___ 読解文 ___
戦国の世を精一杯生きたある親子の生きざま。それが劇的であればあるほど、そうした情のこもった解釈が読者の心にすっと染み込む。

‘2018/10/23-2018/10/23


真田信繁 幸村と呼ばれた男の真実


先年の大河ドラマ「真田丸」は高視聴率を維持し、大河ドラマの存在感を見せつけてくれた。大河ドラマが放映される前々年あたりから、私は「真田丸」の主役である真田信繁(幸村)に興味を抱いていた。というのも、わが家は十数年前から何度も山梨を訪れており、甲州の地で武田信玄がどれほど尊崇を受けているかも知っていたからだ。武田二十四将に名を連ねる真田信綱、昌幸兄弟のことや、昌幸が大坂の陣で活躍した真田信繁の父であることも知っていた。

ところが私が真田の里に訪れられる機会はそうそうなかった。本書を読む数カ月前、ようやく砥石城跡に登ることができた。そこから見下ろす真田の里は、戦国の風などまったく感じさせないのどかな山里の姿を私に見せてくれた。だが、私が真田の里を目にしたのはその時だけ。この時は結局、真田の里に足を踏み入れられなかった。また、大学時代には真田山や大阪城にも訪れた。ところが私はまだ、真田丸が築かれていたとされる場所には訪れていない。一方で、私が戦国時代の合戦場でもっともよく訪れたのは関ヶ原だ。ここは三回訪れ、かなりの陣地跡を巡った。だが、周知のとおり、関ヶ原の戦いに信繁は参陣していない。このように、私はなにかと信繁と縁がないまま生きてきた。
___ 提供資料 ___
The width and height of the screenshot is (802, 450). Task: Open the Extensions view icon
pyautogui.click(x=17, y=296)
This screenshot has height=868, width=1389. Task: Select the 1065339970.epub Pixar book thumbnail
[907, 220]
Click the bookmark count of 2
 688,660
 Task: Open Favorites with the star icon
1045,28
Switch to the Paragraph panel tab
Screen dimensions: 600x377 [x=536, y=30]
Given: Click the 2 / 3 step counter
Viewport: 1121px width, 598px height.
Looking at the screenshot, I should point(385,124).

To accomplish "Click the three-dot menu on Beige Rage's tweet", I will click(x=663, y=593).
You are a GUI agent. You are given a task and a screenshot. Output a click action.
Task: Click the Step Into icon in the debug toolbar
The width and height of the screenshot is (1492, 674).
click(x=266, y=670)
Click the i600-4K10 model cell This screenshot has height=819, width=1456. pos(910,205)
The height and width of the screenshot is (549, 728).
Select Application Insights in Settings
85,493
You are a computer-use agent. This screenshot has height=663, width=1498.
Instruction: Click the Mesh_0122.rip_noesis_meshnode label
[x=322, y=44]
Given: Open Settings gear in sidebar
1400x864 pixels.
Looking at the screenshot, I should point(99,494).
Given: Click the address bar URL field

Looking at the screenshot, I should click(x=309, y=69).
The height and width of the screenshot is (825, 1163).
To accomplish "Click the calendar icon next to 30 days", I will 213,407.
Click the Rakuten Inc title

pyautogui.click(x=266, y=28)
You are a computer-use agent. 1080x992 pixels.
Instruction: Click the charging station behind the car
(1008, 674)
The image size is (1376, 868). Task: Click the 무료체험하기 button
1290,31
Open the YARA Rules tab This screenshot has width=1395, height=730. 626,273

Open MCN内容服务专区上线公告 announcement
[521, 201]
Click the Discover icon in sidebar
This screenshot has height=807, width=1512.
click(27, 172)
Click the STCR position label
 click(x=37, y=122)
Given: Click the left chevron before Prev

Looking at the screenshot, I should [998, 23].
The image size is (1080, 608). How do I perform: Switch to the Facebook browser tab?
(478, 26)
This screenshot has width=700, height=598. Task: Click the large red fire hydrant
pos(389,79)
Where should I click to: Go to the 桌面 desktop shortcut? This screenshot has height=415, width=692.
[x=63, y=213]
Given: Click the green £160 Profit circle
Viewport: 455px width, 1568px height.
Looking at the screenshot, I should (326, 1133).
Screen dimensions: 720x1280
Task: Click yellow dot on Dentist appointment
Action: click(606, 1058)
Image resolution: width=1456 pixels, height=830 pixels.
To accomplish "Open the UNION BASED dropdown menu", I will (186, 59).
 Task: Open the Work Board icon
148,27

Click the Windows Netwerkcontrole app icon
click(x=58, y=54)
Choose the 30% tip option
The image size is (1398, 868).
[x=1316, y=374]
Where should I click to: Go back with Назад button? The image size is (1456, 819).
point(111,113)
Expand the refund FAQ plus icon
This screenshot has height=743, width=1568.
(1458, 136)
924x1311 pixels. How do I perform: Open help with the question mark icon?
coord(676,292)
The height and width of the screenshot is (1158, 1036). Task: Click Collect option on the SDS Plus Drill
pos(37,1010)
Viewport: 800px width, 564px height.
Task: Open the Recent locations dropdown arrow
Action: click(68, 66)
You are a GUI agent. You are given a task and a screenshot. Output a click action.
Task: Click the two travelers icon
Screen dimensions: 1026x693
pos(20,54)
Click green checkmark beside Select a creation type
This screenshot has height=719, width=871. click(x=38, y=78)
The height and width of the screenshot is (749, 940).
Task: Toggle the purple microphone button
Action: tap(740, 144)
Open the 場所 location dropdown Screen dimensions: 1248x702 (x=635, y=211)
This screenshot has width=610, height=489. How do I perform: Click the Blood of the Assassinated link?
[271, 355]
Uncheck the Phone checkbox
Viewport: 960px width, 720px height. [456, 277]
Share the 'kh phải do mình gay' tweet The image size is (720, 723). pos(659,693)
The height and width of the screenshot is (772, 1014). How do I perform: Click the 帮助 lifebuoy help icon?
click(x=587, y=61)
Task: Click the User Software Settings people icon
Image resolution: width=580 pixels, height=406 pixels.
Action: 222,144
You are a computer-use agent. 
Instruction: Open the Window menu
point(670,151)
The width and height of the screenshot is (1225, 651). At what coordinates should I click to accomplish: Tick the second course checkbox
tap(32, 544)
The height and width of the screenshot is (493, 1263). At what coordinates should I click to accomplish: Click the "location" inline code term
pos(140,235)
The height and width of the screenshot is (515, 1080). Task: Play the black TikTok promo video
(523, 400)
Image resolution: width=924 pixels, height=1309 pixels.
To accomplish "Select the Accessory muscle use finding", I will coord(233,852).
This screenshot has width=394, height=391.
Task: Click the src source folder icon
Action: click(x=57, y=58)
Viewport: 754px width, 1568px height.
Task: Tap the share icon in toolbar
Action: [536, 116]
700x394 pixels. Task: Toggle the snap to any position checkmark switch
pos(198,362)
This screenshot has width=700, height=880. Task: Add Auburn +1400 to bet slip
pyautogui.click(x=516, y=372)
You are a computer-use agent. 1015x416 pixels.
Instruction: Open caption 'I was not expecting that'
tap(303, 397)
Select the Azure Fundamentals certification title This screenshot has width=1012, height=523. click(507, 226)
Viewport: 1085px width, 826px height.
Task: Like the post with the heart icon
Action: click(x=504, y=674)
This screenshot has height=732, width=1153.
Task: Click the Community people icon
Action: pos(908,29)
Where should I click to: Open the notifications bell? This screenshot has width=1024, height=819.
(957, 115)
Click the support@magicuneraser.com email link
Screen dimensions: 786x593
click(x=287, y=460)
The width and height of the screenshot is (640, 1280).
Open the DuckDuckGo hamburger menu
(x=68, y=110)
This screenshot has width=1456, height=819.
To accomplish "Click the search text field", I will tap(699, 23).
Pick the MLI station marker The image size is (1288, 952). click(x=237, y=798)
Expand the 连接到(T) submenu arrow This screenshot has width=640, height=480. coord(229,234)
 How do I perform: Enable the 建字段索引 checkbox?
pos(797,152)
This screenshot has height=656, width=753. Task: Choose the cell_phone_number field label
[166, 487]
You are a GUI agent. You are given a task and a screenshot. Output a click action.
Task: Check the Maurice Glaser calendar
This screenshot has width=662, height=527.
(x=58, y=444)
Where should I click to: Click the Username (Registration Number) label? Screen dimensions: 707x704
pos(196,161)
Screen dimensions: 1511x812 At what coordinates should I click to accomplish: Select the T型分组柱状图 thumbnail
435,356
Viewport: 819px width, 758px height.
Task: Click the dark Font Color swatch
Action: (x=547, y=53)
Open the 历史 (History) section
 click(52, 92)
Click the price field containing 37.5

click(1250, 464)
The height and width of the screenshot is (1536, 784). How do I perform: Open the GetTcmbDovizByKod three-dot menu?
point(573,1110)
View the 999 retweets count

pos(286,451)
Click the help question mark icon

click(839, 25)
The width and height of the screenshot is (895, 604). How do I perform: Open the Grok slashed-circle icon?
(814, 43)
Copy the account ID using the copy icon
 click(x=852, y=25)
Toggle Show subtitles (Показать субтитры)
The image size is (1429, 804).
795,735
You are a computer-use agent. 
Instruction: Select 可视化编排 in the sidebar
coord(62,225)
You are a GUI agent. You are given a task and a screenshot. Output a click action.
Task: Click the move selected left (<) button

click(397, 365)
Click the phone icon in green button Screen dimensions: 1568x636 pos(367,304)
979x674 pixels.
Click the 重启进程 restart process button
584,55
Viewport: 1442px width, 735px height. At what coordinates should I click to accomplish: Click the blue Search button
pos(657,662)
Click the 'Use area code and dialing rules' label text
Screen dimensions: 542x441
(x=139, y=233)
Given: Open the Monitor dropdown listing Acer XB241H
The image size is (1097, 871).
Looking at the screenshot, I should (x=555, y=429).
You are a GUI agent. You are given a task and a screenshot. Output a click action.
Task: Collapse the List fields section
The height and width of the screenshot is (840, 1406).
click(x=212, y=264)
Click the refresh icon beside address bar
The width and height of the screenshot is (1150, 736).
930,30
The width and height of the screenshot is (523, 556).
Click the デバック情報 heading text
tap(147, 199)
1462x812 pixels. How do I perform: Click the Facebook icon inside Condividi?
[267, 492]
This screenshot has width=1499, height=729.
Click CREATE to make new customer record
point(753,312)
___
» **課題**: 読解文に名前が出てくる歴史上の人物を、すべて書き出しなさい。

» **解答**:
・真田信繁(幸村)
・武田信玄
・真田信綱
・真田昌幸